PROMPT: Return the entire article on cannabis genetics below, word for word.

TEXT:
--- START ---

Behind the cannabis scenes: What’s in a gene?

by Nick Gonzales

On a basic level, everything about a cannabis bud — its flavor, effects, strength, and development — begins in its DNA. The genetics control not only the quality of each strain, but the quality of each plant that embodies that strain as well.

If you think back to Biology 101, which you totally remember because there definitely wasn’t any THC in your system at the time, the traits of plants and, well, all living things are determined by their genotype and phenotype — the blueprint of the plant and the way it’s physically expressed, respectively.

Cultivators of cannabis, like any crop, have always selectively bred their plants, favoring good traits and weeding out bad ones. But over the 20th century, growers began hybridizing their strains, combining not just the qualities of generic sativas and indicas, but specific strains to create new ones. It’s how, say, you get an aromatic, euphoria-inducing gelato from its parents, Thin Mints and Sunset Sherbet.

What makes a particular strain worth growing also depends a bit on who it’s being grown for. Mike Sassano is founder and CEO of Solaris Farms, a large-scale cannabis greenhouse cultivation operation in Nevada. His state is just on the other side of Utah, but its dispensaries aren’t looking for the same things in weed as the dispensaries in Colorado.

--- END ---

SOURCE DATA:
--- START ---

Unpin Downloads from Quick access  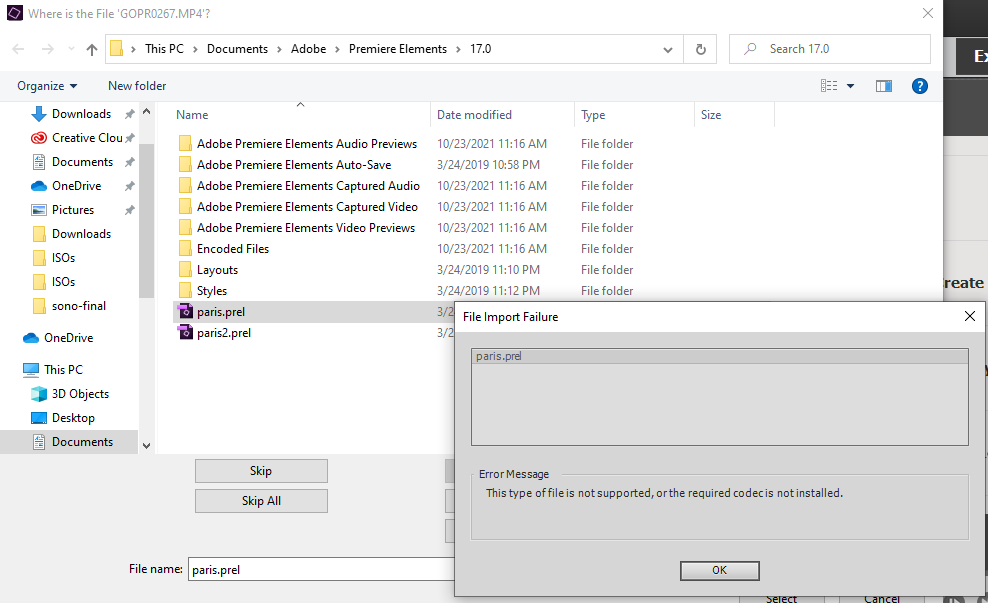pos(128,113)
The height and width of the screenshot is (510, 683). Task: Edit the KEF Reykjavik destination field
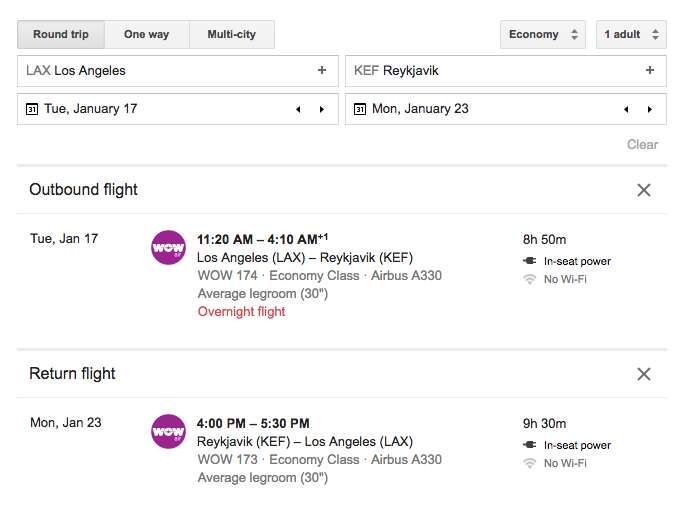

--- END ---

ANSWER SPACE:
Behind the cannabis scenes: What’s in a gene?

by Nick Gonzales

On a basic level, everything about a cannabis bud — its flavor, effects, strength, and development — begins in its DNA. The genetics control not only the quality of each strain, but the quality of each plant that embodies that strain as well.

If you think back to Biology 101, which you totally remember because there definitely wasn’t any THC in your system at the time, the traits of plants and, well, all living things are determined by their genotype and phenotype — the blueprint of the plant and the way it’s physically expressed, respectively.

Cultivators of cannabis, like any crop, have always selectively bred their plants, favoring good traits and weeding out bad ones. But over the 20th century, growers began hybridizing their strains, combining not just the qualities of generic sativas and indicas, but specific strains to create new ones. It’s how, say, you get an aromatic, euphoria-inducing gelato from its parents, Thin Mints and Sunset Sherbet.

What makes a particular strain worth growing also depends a bit on who it’s being grown for. Mike Sassano is founder and CEO of Solaris Farms, a large-scale cannabis greenhouse cultivation operation in Nevada. His state is just on the other side of Utah, but its dispensaries aren’t looking for the same things in weed as the dispensaries in Colorado.